> **WHAT YOU HAVE TO DO**: Rewrite all of the data below with "Email:" renamed to "E-mail:", leaving everything else unchanged.

> **INFORMATION SUPPLIED**:

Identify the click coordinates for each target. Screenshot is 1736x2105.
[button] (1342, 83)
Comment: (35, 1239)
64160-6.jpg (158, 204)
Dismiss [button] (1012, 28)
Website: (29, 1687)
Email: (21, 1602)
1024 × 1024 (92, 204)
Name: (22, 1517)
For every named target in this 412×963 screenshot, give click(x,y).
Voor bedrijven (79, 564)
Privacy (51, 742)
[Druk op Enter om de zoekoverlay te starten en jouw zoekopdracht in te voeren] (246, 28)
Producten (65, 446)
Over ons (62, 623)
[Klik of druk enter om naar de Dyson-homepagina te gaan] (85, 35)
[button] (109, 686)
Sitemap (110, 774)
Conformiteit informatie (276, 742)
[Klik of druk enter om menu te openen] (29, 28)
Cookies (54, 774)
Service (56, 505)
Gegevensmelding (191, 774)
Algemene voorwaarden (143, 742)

> **WRITTEN ANSWER**:
Identify the click coordinates for each target. Screenshot is 1736x2105.
[button] (1342, 83)
Comment: (35, 1239)
64160-6.jpg (158, 204)
Dismiss [button] (1012, 28)
Website: (29, 1687)
E-mail: (21, 1602)
1024 × 1024 (92, 204)
Name: (22, 1517)
For every named target in this 412×963 screenshot, give click(x,y).
Voor bedrijven (79, 564)
Privacy (51, 742)
[Druk op Enter om de zoekoverlay te starten en jouw zoekopdracht in te voeren] (246, 28)
Producten (65, 446)
Over ons (62, 623)
[Klik of druk enter om naar de Dyson-homepagina te gaan] (85, 35)
[button] (109, 686)
Sitemap (110, 774)
Conformiteit informatie (276, 742)
[Klik of druk enter om menu te openen] (29, 28)
Cookies (54, 774)
Service (56, 505)
Gegevensmelding (191, 774)
Algemene voorwaarden (143, 742)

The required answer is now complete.